(TASK INSTRUCTIONS)
Transcribe nothing except the lines below that run from the one with "is (1024, 585)." to the one with "This screenshot has height=477, width=800.", ends included, and do not copy any picture.

(SUPPLIED RECORDS)

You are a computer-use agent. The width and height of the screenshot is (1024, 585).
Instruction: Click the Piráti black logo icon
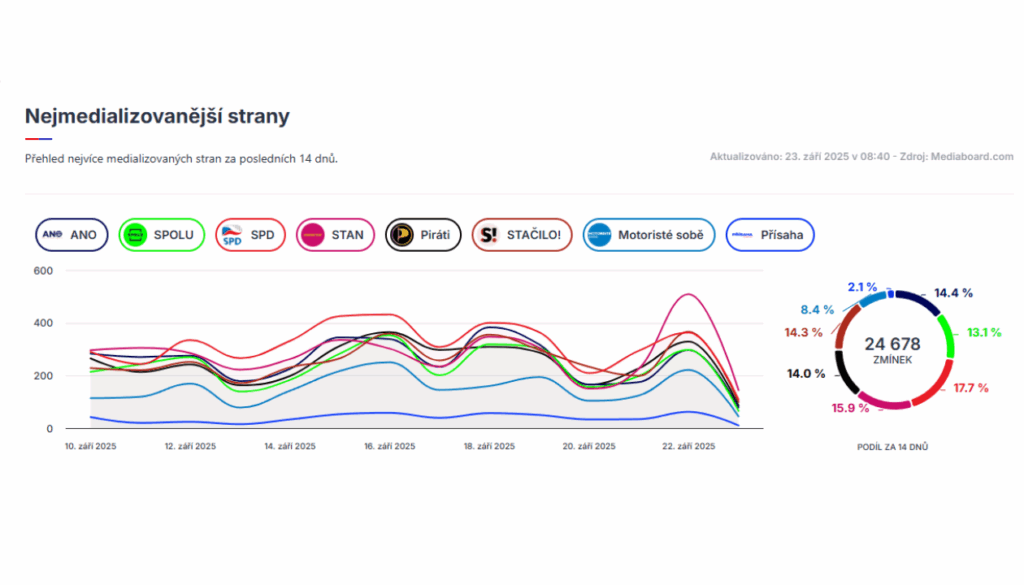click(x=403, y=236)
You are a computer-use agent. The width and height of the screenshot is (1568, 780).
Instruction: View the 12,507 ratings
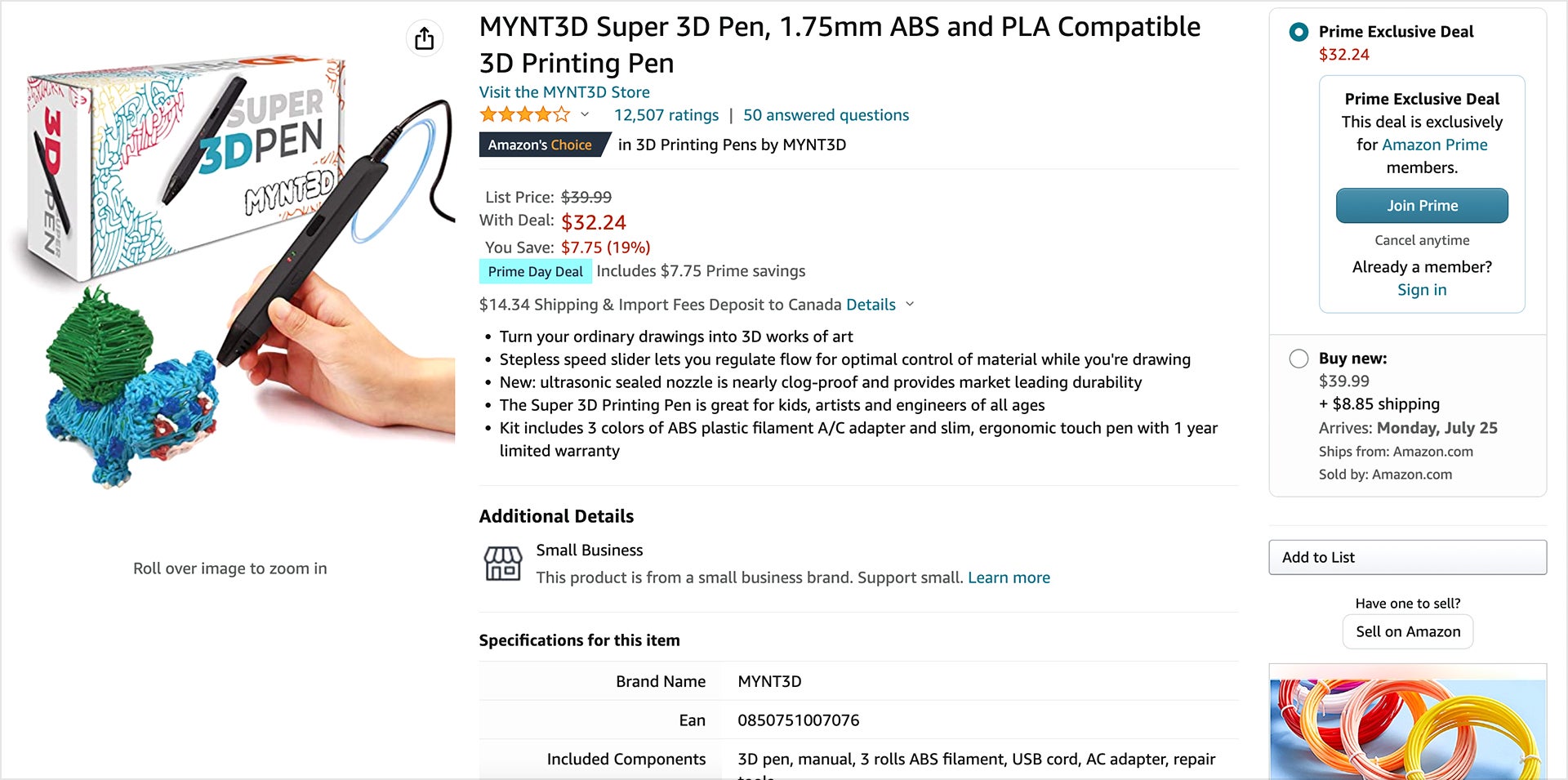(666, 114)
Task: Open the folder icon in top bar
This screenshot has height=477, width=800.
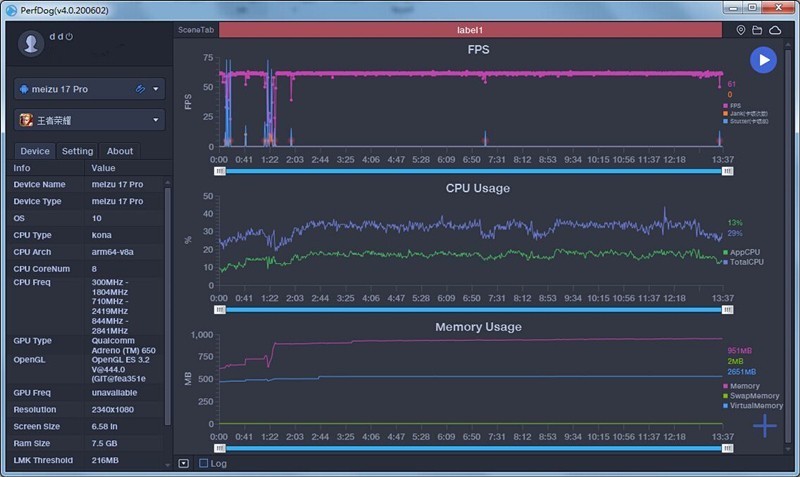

--

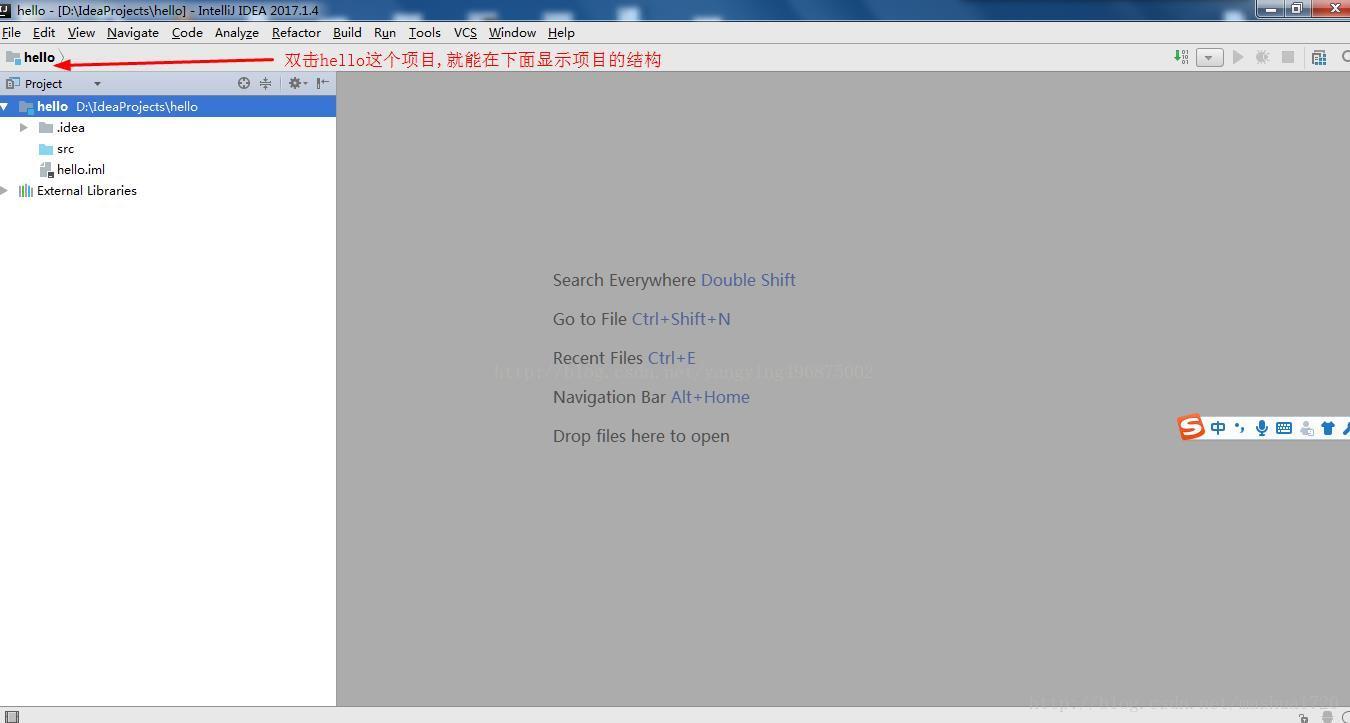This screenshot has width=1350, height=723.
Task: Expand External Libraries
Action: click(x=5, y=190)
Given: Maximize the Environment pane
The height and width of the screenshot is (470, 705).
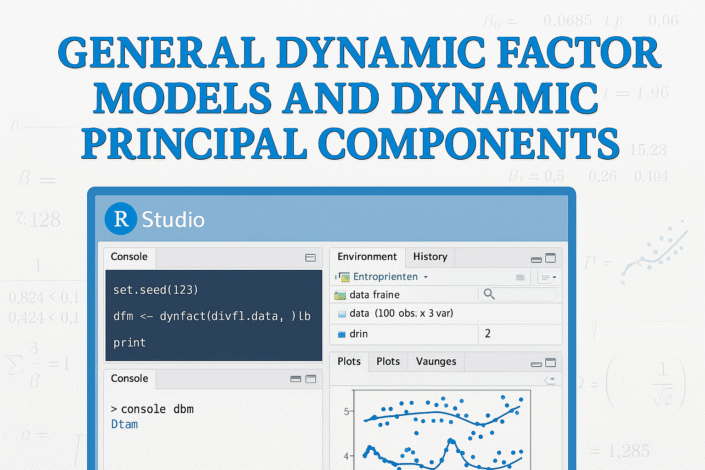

...

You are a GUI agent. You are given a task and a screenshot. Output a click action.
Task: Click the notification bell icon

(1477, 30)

(RESPONSE TO THIS TASK)
You are a computer-use agent. The width and height of the screenshot is (1024, 585).
Instruction: Click the Piráti black logo icon
click(x=403, y=236)
You are a computer-use agent. The width and height of the screenshot is (1568, 780).
Instruction: View the 12,507 ratings
(666, 114)
Task: Open the folder icon in top bar
This screenshot has height=477, width=800.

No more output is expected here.